Start of EXCERPT TO READ
This stability guarantee does not carry privacy implications, but it lets us construct building blocks that can be chained together. If the output metric \(MO\) and output domain \(DO\) of a transformation \(T(\cdot)\) conform with the input metric \(MI\) and input domain \(DI\) of a measurement \(M(\cdot)\), then it is valid to construct a new measurement \(M_{chained}(\cdot) = M(T(\cdot))\). We can similarly construct a new transformation \(T_{chained}(\cdot) = T_2(T_1(\cdot))\).

Notice that the output domain and metric of the \(clamped\_sum\_0\_12\) transformation conform with the input metric and domain of the \(laplace\_noise\) measurement, so we can chain these together:

[12]:
def laplace_sum(x):
    """a naive function that computes the noisy clamped sum"""
    return laplace_noise(clamped_sum_0_12(x))
End of EXCERPT TO READ
Start of RECORD SET
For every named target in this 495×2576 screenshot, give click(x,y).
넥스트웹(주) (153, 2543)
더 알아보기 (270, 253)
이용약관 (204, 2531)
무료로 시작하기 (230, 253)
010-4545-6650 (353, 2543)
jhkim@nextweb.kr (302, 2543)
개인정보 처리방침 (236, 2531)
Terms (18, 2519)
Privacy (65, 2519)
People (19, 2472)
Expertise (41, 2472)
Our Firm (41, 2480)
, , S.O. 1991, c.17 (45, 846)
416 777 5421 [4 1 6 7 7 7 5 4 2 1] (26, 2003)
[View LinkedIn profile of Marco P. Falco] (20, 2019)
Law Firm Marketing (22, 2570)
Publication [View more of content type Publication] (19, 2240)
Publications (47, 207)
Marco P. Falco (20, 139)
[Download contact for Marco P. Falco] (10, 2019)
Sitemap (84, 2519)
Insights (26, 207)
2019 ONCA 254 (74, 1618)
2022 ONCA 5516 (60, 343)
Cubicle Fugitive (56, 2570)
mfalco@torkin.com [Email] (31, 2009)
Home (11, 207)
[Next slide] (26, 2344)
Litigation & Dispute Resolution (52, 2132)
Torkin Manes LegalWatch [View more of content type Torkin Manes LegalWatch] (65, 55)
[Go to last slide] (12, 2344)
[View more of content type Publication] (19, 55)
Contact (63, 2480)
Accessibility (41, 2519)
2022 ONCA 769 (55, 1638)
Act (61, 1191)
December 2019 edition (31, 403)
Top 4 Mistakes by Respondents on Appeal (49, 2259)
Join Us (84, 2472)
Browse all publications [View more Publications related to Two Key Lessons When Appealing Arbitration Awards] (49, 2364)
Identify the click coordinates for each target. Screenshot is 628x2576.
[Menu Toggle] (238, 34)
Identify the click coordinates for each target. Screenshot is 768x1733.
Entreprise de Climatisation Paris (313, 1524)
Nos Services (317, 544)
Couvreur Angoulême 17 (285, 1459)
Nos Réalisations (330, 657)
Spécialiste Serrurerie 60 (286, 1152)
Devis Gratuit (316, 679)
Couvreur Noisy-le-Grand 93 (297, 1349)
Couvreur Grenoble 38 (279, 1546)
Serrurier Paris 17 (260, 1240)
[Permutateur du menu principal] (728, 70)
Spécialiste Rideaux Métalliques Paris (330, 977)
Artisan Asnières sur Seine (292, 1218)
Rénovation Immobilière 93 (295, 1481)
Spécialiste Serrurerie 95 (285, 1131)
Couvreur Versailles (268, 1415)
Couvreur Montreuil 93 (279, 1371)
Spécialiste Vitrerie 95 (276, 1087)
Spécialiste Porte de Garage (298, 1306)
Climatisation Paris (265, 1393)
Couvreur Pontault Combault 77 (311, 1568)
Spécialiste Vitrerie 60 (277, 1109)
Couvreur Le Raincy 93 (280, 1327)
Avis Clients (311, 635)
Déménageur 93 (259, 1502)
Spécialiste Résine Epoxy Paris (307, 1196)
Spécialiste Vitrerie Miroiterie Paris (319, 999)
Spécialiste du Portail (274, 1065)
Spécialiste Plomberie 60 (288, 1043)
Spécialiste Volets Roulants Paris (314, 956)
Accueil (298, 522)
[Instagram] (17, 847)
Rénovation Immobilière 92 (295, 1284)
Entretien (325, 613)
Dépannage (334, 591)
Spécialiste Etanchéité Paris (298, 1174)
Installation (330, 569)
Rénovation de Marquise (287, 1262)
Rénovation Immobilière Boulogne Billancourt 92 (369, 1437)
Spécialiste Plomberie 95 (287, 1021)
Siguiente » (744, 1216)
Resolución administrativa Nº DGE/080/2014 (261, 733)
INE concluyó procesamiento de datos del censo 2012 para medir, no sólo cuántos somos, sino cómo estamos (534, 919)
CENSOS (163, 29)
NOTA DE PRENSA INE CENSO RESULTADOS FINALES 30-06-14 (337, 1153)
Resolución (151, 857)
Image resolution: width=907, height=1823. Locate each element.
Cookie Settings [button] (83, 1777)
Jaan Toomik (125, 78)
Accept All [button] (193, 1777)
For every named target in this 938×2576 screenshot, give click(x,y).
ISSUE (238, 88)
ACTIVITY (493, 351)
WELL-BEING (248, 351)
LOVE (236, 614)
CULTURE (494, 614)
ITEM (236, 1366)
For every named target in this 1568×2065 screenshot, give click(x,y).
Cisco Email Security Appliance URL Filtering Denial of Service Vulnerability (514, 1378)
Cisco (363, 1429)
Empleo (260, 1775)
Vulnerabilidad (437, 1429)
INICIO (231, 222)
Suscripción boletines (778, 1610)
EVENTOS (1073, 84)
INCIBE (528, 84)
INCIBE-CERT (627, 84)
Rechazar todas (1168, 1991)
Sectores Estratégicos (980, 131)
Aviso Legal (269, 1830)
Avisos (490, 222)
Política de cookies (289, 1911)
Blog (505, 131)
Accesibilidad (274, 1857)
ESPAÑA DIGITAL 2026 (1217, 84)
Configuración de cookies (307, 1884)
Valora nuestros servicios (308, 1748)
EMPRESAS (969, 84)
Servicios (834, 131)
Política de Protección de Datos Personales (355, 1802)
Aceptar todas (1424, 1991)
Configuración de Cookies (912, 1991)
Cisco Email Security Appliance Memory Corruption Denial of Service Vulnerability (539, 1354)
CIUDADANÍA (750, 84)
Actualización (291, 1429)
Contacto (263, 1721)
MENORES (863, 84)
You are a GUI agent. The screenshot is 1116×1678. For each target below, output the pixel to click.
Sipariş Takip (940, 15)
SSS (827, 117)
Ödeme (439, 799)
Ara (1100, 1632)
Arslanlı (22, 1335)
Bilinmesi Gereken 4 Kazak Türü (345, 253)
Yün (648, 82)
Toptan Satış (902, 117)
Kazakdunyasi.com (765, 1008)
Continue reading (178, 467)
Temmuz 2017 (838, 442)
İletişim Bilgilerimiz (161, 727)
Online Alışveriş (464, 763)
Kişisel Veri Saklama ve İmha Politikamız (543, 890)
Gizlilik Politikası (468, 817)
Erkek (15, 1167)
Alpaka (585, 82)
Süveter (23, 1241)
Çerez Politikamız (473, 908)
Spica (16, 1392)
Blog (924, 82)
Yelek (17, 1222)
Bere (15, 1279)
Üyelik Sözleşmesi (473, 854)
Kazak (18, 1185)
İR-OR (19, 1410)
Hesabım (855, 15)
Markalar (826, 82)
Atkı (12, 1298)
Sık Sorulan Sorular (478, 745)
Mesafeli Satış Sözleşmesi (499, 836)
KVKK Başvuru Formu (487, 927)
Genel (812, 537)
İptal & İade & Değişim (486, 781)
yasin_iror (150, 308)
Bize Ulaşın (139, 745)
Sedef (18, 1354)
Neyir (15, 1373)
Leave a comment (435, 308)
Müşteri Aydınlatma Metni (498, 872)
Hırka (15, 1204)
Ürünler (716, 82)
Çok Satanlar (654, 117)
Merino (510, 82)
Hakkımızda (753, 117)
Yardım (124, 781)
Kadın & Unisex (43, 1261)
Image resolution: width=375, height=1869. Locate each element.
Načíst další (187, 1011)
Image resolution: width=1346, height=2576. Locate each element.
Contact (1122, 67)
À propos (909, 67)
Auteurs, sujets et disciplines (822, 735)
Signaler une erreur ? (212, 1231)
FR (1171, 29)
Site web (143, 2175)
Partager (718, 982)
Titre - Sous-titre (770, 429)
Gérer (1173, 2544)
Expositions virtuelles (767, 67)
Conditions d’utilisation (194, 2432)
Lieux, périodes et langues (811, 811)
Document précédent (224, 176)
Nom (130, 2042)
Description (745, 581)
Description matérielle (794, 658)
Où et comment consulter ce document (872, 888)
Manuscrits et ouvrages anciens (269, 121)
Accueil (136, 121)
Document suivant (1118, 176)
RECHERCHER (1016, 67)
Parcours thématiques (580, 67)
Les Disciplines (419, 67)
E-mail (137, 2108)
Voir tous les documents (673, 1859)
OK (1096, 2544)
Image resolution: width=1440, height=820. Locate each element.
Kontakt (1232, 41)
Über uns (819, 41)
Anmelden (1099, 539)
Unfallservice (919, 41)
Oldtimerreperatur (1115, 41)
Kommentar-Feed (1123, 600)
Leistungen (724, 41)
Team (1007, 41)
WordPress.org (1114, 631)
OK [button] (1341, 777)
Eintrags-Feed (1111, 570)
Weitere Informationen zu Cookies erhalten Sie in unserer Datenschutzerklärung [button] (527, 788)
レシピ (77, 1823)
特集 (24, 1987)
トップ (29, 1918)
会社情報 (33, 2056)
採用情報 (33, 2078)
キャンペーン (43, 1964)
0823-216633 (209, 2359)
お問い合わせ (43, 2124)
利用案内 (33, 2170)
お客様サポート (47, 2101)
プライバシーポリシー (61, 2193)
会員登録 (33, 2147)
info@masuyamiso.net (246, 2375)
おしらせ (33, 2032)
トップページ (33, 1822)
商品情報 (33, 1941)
End of RECORD SET
BRIEF
Copy out the whole passage above about chaining transformations and measurements, word for word.

RESPONSE
This stability guarantee does not carry privacy implications, but it lets us construct building blocks that can be chained together. If the output metric \(MO\) and output domain \(DO\) of a transformation \(T(\cdot)\) conform with the input metric \(MI\) and input domain \(DI\) of a measurement \(M(\cdot)\), then it is valid to construct a new measurement \(M_{chained}(\cdot) = M(T(\cdot))\). We can similarly construct a new transformation \(T_{chained}(\cdot) = T_2(T_1(\cdot))\).

Notice that the output domain and metric of the \(clamped\_sum\_0\_12\) transformation conform with the input metric and domain of the \(laplace\_noise\) measurement, so we can chain these together:

[12]:
def laplace_sum(x):
    """a naive function that computes the noisy clamped sum"""
    return laplace_noise(clamped_sum_0_12(x))